I'm actually happy with No CAPTCHA, because it's making progress. But it's not good enough (see the rest of comments, it could be a background AJAX request instead).
So what do you think about clickjacking issue? I made an assumption about their algo and maybe I'm wrong and they do track your mouse, but there's exploitable weakness. My post is 1) your algo seems simple 2) here's a bug in it.
The curious thing is, I could not replicate the clickjacking issue. Everytime I make a click on original wordpress registration page, I am verified as a human immediately.
If I do the click on your github page, I get a challenge. My clicks were never accepted as human on your github page. My clicks were always accepted as human on wordpress page.
Since you obviously don't know who Homakov is I can't take your post very seriously.
Homakov has exposed several serious security flaws at Facebook and Google before. I'm pretty sure Google is actively trying to headhunt him since he is one of the best in the web security field.
He's probably best known to HN for his GitHub exploit with Rails in 2012. I wrote a profile of him earlier this year (http://jobtipsforgeeks.com/2014/03/27/homakov/) which talks about his background a bit more.
> Do you really think that they would go ahead and implement a such system without rigorous testing of effectiveness? I am sure that they tested it extensively with users, AND with bots, and decided that it is better than the current system, and ONLY then deployed it.
I think the gap between the marketing material for nocaptcha (a simplified website, a youtube video with animations) and the seemingly lacking actual implementation is why this blog post was relevant for me.
Like other tech people around here, I was hyped up by the "smarts" of a system that uses cursor detection etc. to silently validate that I am a human. This blog post seems to indicate that the validation is a much simpler issue of previously passed tests and the amount of data that Google has associated with the user.

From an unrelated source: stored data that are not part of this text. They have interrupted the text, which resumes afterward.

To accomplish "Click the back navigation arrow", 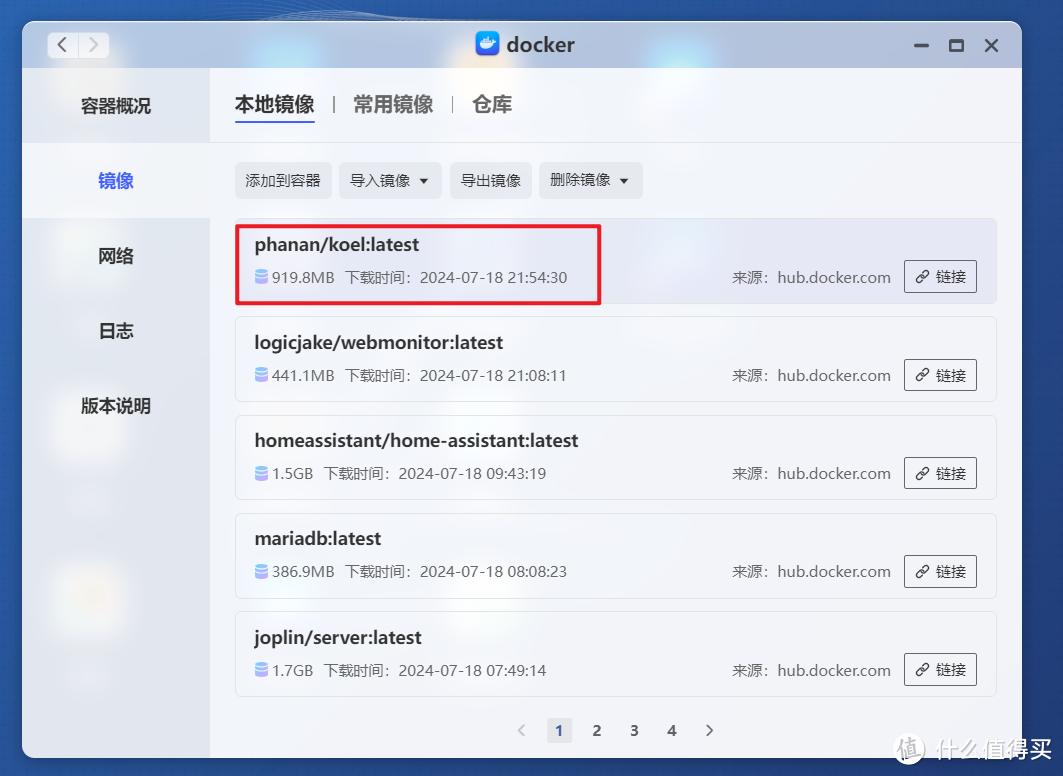I will [x=62, y=44].
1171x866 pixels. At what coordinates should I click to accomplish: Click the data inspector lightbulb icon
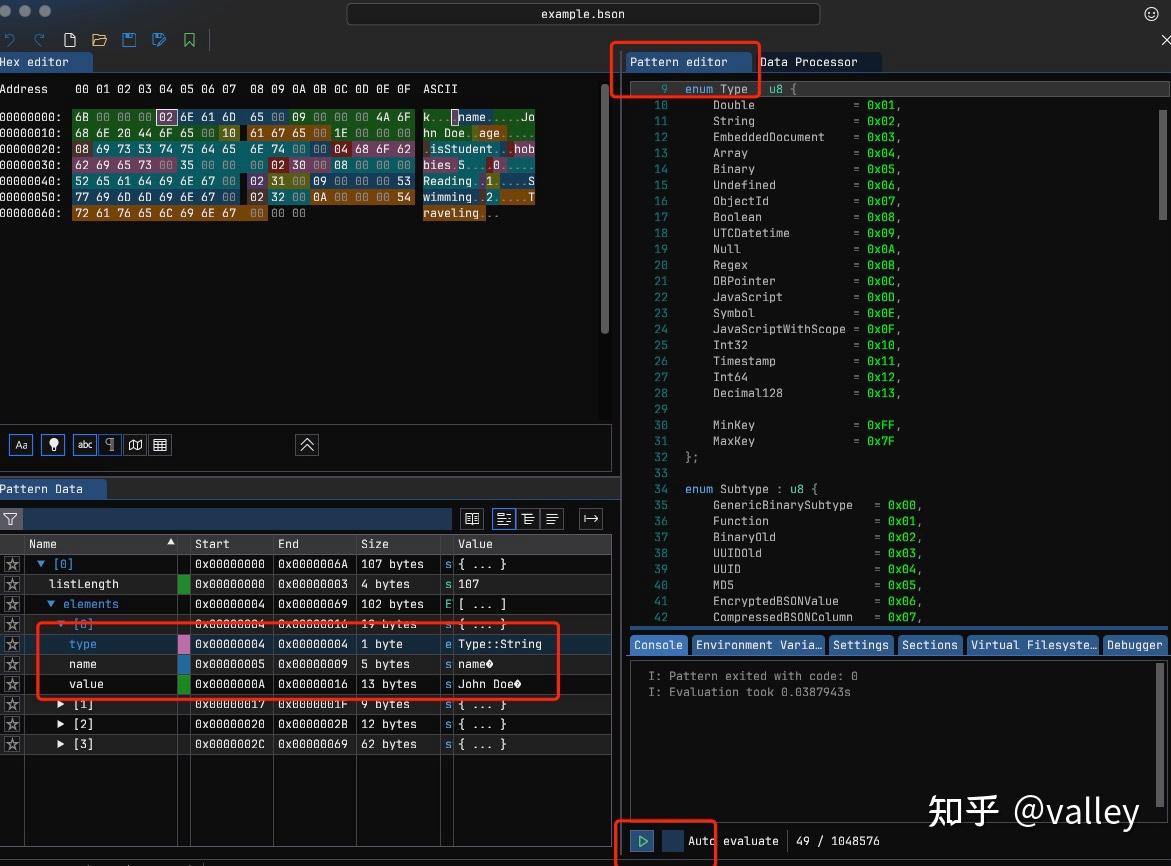[52, 444]
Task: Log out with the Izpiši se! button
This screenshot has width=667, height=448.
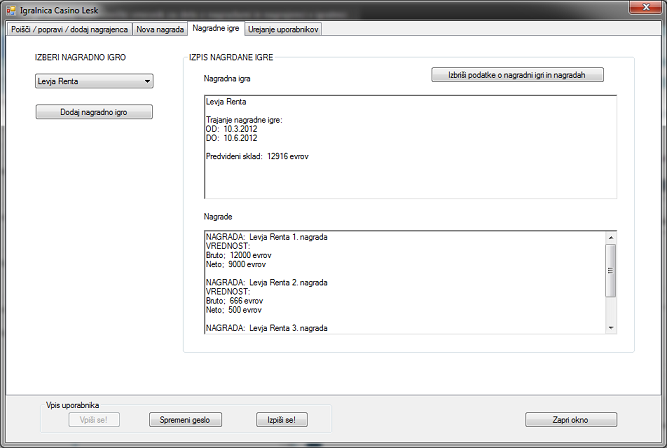Action: pos(282,420)
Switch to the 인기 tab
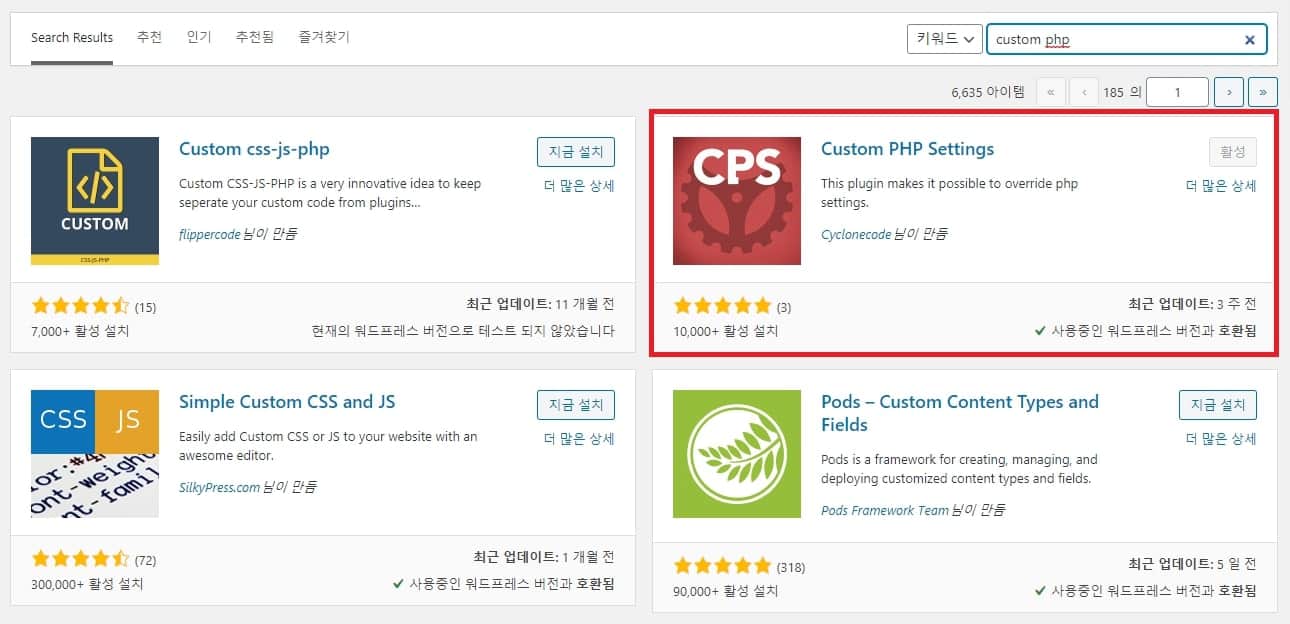 (x=198, y=37)
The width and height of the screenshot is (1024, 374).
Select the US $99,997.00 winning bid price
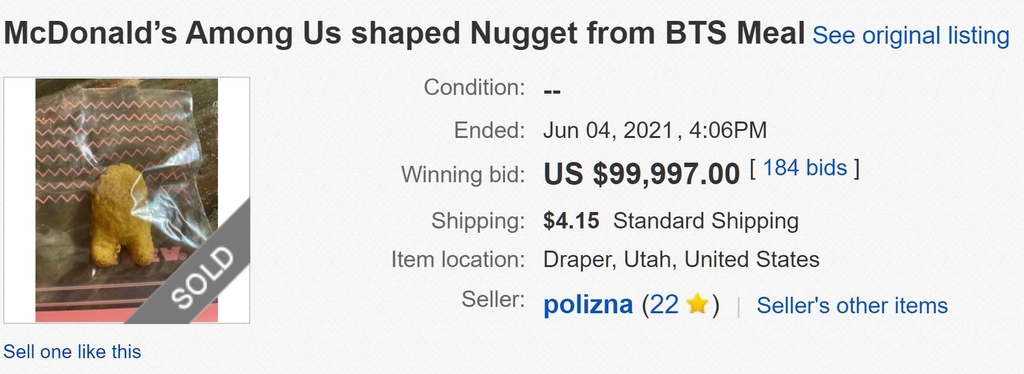pyautogui.click(x=641, y=174)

That's exactly why I wrote this post. I wish Google proved me wrong and demonstrate us how they use cool tech to detect bots instead of user.isGoogleUser? and user.acceptedCaptchas > 5
>>>So what Google is trying to sell us as a comprehensive bot detecting algorithm is simply a whitelist based on your previous online behavior, CAPTCHAs you solved.
That is a bold statement, something presented as a fact, not a hypothesis.
The google's blogpost says that 98 something percent of old text could be deciphered by AI. My point is, regardless of vulnerabilities of the new system, I am certain that it is more effective than the old alternative. They would have tested it.
Granted, I think the checkbox CAPTCHA is much better than the UX disaster that is the 'type some hard-to-read letters' CAPTCHA, but it's still adding a burden on the user, rather than a burden on the bot.